MLK, Love and Shifting out of the backslide

Today’s Martin Luther King Jr. Day and MLK’s life and legacy is deeply rooted in non-violence, community building and envisioning and inspiring a more equitable and just world. 

In the face of a society that was (and still is) racist, xenophobic and economically unjust, MLK reflected:

 “Power without love is reckless and abusive, and love without power is sentimental and anemic. Power at its best is love implementing the demands of justice, and justice at its best is power correcting everything that stands against love.”

Martin Luther King Jr.

Your goals, which perhaps are intertwined with building a more loving life and world, have tremendous potential and possibility. 

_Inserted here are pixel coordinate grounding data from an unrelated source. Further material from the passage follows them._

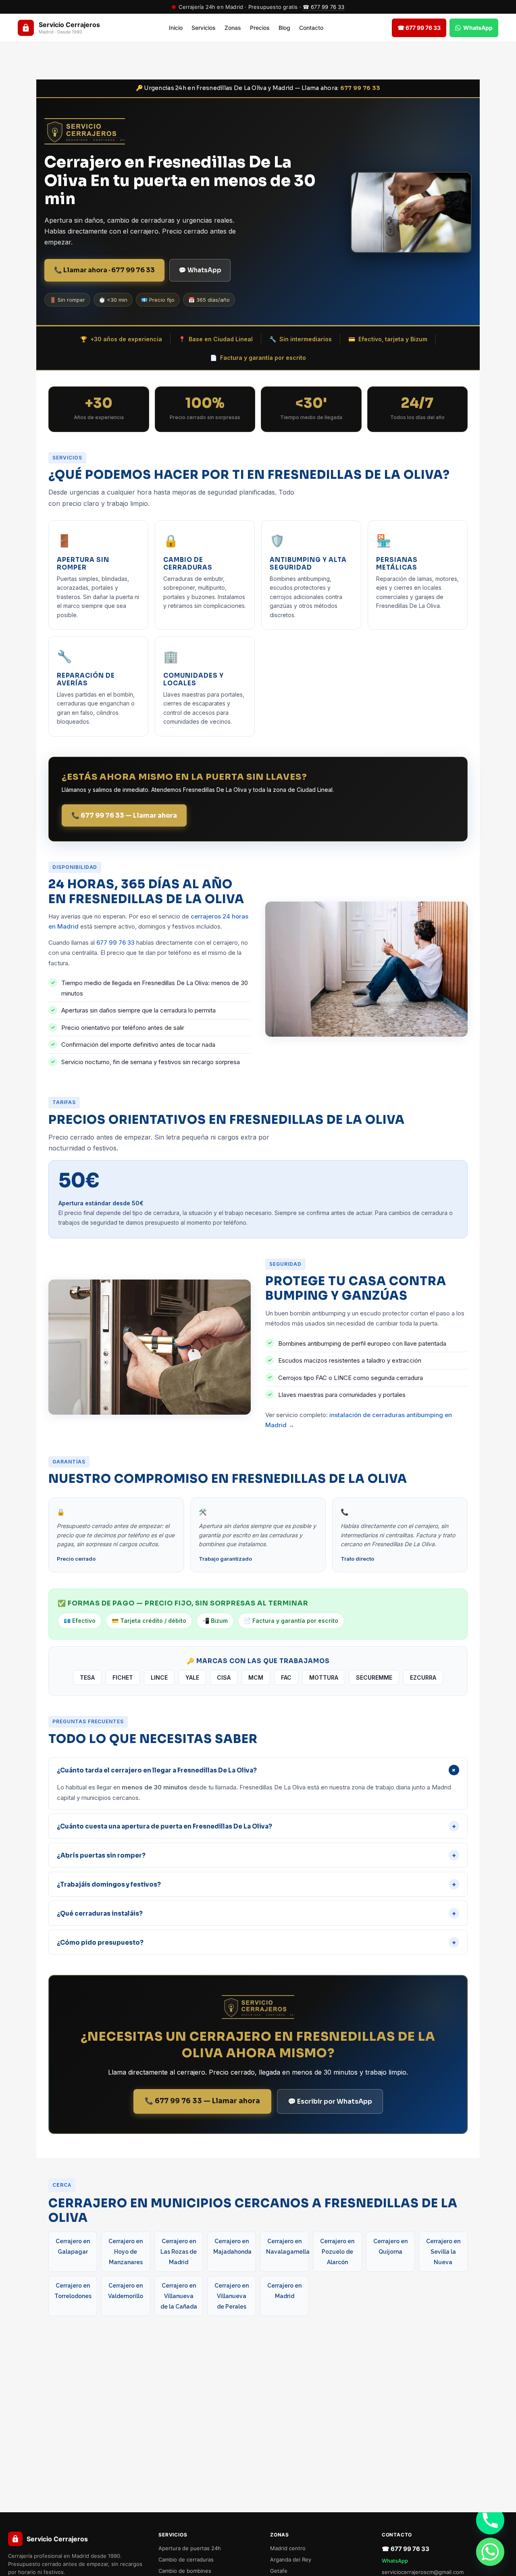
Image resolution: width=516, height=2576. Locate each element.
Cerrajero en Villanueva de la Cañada (178, 2296)
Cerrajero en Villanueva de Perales (231, 2296)
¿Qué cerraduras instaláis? (256, 1913)
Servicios (203, 27)
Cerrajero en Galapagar (73, 2246)
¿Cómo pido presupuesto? (256, 1942)
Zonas (233, 27)
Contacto (311, 27)
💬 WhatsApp (200, 270)
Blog (284, 27)
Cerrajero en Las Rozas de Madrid (178, 2251)
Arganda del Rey (290, 2559)
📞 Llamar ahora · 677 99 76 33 (104, 270)
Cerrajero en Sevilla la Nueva (443, 2251)
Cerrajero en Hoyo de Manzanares (125, 2251)
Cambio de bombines (184, 2571)
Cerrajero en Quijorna (390, 2246)
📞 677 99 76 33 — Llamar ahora (124, 815)
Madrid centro (288, 2548)
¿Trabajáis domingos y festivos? (256, 1884)
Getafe (278, 2571)
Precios (260, 27)
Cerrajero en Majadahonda (232, 2246)
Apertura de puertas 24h (189, 2548)
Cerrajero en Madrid (284, 2290)
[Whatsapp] (490, 2552)
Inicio (176, 27)
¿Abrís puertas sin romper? (256, 1855)
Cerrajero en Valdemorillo (125, 2290)
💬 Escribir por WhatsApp (330, 2101)
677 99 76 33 (360, 88)
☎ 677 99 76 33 (324, 7)
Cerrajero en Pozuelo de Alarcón (337, 2251)
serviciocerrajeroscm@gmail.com (423, 2572)
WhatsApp (395, 2560)
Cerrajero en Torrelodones (73, 2290)
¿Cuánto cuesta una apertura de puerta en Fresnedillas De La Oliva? (256, 1826)
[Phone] (490, 2520)
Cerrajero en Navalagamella (287, 2246)
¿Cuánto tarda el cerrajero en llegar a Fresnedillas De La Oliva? (257, 1770)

And at times my goals, perhaps yours, feel sentimental and anemic. There is nothing behind them except a desire in my heart AND I’m not working toward them. Essentially those goals are in a place of stagnation or a backslide. 

January is a month of stepping into new intentions and goals and yet, so many people call it quits by this point in 2025. And so last week, I shared a few tricks in dealing with a backslide.

Today we’ll be layering on the power of love to support you in a backslide. 

TL;DR from last week

1- When people set intentions, they use their optimism as a strong basis for predicting future behavior/outcomes. Setting intentions that you are strongly committed to are correlated with you completing that future outcome, but it’s not a guarantee. People in general are poor predictors of future behaviors/actions. 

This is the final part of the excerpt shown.